C’è infine la terza parabola che fa da riassunto a tutto l’insegnamento precedente: la rete che raccoglie ogni tipo di pesci. C’è un particolare interessante a cui pochi fanno caso: si dice che “dopo aver gettato la rete in mare, essa raccoglie “da tutti i tipi”, alcuni sono belli, altri sono marci”; non c’è la parola “pesci”. Di solito le traduzioni danno per scontato che si tratti di pesci perché questo è ciò che entra nella rete, e sono convinto che anche chi ascoltava Gesù abbia capito subito così, ma penso che l’omissione della parola “pesci” nasconda qualcosa. Nel chiamare gli apostoli, Gesù aveva affidato loro la missione di pescare “uomini”. Cosa intendeva? Prendere le persone, estrarle dall’acqua sbagliata della vecchia credenza e rimetterle nell’acqua giusta del Vangelo. Quindi, io credo che qui Gesù usi un simile pensiero. Con il Vangelo voi attraete “ogni genere (di cose)”. Le persone che incontrate, che provocate con la vostra vita basata sul Vangelo, hanno dentro di sé tante cose, tante esperienze, tante idee e credenze; alcune sono belle, altre marce. Voi con la vostra sapienza dovete saper cogliere quelle belle per valorizzarle e quelle marce per gettarle via. Non esistono persone totalmente belle e altre totalmente marce.
Allora non si parla di due gruppi di persone ma di due realtà presenti in ogni persona.

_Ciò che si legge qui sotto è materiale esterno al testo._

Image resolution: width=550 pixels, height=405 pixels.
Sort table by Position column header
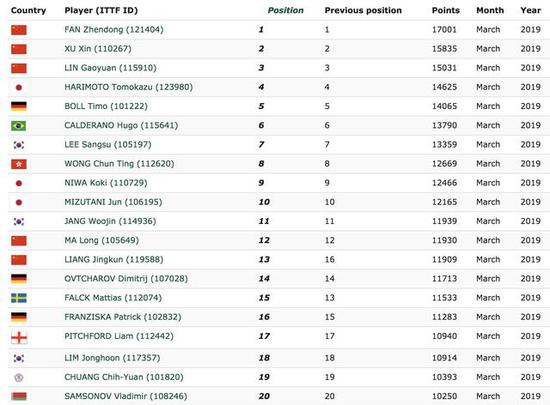286,11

Vi ricordate il discorso che abbiamo fatto domenica scorsa circa la zizzania? È lo stesso argomento.
In molti Cristiani il fervore iniziale comincia a diminuire, gli impegni battesimali perdono di valore, preferiscono adattarsi allo stile di vita pagano. Ecco allora le sette parabole che ci aiutano a riflettere e ci spingono a fare un cambiamento di vita. Noi, Cristiani convinti, siamo chiamati ad aiutare le persone a capire la differenza tra il buono e il marcio della loro vita, tra le perle vere e quelle finte, tra il grano e la zizzania.
Il modo per far nascere in noi questa “Sapienza evangelica” è di seminare nel nostro cuore abbondantemente la Parola di Dio, essere disposti a farsi provocare da lei, di rinunciare a tutte quelle attitudini errate che ne frenano lo sviluppo, ma con pazienza e fiducia. Il contadino è Dio e sa fare il suo mestiere, noi siamo il terreno.